» **WHAT TO DO**: Could you quote the review of the Liane Moriarty novel below, starting at "It’s clear that" and ending at "alright alright alright."?

» **PASSAGE FOR REVIEW**:
══════════════════════════════
It’s clear that the target reader for Liane Moriarty’s books is primarily female and, most likely, a parent and married woman. So I’m not sure why I gravitate to her books so much—I am female, but I am neither a parent nor married—but damn if I do love her stuff. When I start one of her books I am pulled in immediately and swept along the entire story. She does a fairly brilliant job of drawing up fun, interesting and complex characters, and keeping the general mystery that drives the plot humming along straight through until the very end (I have yet to “guess” the ending to one of her books, and I’m usually notorious for doing this). I also kind of enjoy that her books have a generally “happy” ending, because damn if the world isn’t a shitfest right now, and sometimes it’s nice to be in a world where everything is alright alright alright.
I’ve previously read Big Little Lies and The Husband’s Secret, and I would rank this below BLL and above THS, although I loved all three. In this story, we begin with Alice, who is waking up after hitting her head at the gym (amnesia trope alert—although I’ll forgive the cliché here). She suddenly believes it’s 1998, although in reality it’s 2008. As Alice tries to cope with her memory loss, she also has to come to terms with the Alice she’s apparently turned into in 2008—and it’s not often a person 1998 Alice can understand or even like. For one, she is apparently getting divorced from her husband, Nick, who 1998 Alice is still madly in love with. She is also apparently a queen bee PTA-leading super mom to three kids—although she doesn’t remember even giving birth to any of them, and 1998 Alice is far too shy and self-conscious to even lead a conversation at a party, let alone organize—as 2008 Alice is apparently doing—an event including dozens of moms to break the record for baking the world’s largest lemon meringue pie. She also now seems to be slightly estranged from her sister, Elizabeth, who is struggling with infertility, despite the fact that they had always been very close.
══════════════════════════════
» **THE DATA**:
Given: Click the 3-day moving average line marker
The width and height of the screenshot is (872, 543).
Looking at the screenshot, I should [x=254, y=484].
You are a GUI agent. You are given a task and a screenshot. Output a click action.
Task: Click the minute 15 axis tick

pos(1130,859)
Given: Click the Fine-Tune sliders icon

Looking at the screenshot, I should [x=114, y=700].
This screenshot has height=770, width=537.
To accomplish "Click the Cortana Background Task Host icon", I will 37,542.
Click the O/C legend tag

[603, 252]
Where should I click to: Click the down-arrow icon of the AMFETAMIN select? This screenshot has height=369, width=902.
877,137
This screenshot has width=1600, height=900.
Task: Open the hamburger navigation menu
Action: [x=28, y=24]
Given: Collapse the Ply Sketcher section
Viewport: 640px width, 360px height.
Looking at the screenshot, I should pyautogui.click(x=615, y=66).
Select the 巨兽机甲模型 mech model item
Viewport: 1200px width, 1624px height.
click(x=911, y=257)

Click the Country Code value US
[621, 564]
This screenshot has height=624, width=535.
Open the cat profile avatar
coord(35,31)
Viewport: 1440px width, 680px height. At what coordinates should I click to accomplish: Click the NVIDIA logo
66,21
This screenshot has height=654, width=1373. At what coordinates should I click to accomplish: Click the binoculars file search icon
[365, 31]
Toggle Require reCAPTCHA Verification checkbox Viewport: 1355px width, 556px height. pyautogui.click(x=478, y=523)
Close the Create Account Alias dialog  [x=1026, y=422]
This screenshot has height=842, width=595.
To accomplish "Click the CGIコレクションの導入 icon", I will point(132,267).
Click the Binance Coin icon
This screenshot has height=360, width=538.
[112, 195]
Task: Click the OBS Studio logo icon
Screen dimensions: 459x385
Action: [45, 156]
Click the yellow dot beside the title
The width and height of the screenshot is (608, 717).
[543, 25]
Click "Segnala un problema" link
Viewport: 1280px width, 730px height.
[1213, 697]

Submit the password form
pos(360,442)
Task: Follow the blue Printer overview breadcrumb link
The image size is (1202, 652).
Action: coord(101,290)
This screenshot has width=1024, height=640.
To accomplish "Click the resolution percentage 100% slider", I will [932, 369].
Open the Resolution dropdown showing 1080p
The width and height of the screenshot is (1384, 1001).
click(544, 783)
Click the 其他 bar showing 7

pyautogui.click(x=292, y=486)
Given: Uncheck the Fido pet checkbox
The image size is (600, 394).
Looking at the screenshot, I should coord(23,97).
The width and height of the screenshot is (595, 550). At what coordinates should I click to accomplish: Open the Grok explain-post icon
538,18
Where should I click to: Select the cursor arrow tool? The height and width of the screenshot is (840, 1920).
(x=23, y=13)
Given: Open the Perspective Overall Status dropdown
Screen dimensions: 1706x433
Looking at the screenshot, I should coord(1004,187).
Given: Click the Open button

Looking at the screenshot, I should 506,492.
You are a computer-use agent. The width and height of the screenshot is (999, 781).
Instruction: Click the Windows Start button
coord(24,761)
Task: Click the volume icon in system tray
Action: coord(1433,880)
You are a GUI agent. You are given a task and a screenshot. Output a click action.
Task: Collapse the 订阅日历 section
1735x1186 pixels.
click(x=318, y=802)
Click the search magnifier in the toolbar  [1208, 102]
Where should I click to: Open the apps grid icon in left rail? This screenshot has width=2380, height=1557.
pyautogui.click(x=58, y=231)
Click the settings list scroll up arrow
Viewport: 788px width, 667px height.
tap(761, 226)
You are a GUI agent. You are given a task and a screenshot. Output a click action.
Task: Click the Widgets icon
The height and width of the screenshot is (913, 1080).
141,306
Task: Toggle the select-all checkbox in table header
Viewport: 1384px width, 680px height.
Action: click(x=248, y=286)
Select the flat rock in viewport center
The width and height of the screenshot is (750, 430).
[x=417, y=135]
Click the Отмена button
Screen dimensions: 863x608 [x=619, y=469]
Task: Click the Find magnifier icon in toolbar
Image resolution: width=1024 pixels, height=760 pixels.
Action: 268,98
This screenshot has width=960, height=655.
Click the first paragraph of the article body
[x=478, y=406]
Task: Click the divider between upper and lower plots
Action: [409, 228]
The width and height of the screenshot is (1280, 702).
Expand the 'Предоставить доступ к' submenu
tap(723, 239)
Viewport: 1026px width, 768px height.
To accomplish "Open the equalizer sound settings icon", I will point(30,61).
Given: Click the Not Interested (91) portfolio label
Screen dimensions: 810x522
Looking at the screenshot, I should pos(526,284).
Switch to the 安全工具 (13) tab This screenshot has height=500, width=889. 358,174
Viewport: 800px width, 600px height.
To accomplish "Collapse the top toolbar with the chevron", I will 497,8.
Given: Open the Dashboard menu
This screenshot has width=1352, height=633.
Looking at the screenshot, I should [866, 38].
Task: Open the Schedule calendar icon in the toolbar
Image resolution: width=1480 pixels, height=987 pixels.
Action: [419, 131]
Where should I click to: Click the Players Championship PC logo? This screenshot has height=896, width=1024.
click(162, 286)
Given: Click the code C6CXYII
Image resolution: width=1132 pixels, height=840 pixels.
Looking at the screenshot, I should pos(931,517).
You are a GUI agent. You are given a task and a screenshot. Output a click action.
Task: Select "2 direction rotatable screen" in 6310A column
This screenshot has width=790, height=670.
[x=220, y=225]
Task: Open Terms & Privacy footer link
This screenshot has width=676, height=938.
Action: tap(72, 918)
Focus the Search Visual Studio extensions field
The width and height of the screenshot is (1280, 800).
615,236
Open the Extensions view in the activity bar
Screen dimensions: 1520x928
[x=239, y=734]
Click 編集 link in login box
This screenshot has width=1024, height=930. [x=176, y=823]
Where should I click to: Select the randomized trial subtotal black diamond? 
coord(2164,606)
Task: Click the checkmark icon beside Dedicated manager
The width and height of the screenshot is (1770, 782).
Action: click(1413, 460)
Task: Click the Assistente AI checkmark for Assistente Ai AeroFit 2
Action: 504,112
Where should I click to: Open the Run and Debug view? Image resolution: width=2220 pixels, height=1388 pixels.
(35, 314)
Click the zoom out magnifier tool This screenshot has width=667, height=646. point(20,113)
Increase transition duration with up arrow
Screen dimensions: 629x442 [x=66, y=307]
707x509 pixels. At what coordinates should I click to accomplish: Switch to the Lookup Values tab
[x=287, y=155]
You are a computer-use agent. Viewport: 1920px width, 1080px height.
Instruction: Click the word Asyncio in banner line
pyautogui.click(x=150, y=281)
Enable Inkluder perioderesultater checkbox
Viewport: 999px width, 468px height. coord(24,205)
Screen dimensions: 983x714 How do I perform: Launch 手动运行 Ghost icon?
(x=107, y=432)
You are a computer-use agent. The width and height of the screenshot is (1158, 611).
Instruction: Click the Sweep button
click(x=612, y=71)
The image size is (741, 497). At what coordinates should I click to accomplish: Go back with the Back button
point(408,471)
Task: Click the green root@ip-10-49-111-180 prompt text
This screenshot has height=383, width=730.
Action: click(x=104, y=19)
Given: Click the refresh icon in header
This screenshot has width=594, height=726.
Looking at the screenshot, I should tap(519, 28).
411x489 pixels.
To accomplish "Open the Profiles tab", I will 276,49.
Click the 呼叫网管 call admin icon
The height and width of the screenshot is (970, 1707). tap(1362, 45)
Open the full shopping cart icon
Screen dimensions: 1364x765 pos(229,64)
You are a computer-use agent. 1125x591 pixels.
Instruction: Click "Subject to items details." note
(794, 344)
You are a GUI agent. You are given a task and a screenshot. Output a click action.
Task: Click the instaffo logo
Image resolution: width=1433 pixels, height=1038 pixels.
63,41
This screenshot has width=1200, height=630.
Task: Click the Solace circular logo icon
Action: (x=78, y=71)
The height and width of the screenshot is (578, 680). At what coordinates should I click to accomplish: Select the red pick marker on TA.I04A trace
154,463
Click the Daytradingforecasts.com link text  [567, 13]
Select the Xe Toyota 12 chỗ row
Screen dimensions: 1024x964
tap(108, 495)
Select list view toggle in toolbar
══════════════════════════════
» **RESPONSE TO THE EXERCISE**:
It’s clear that the target reader for Liane Moriarty’s books is primarily female and, most likely, a parent and married woman. So I’m not sure why I gravitate to her books so much—I am female, but I am neither a parent nor married—but damn if I do love her stuff. When I start one of her books I am pulled in immediately and swept along the entire story. She does a fairly brilliant job of drawing up fun, interesting and complex characters, and keeping the general mystery that drives the plot humming along straight through until the very end (I have yet to “guess” the ending to one of her books, and I’m usually notorious for doing this). I also kind of enjoy that her books have a generally “happy” ending, because damn if the world isn’t a shitfest right now, and sometimes it’s nice to be in a world where everything is alright alright alright.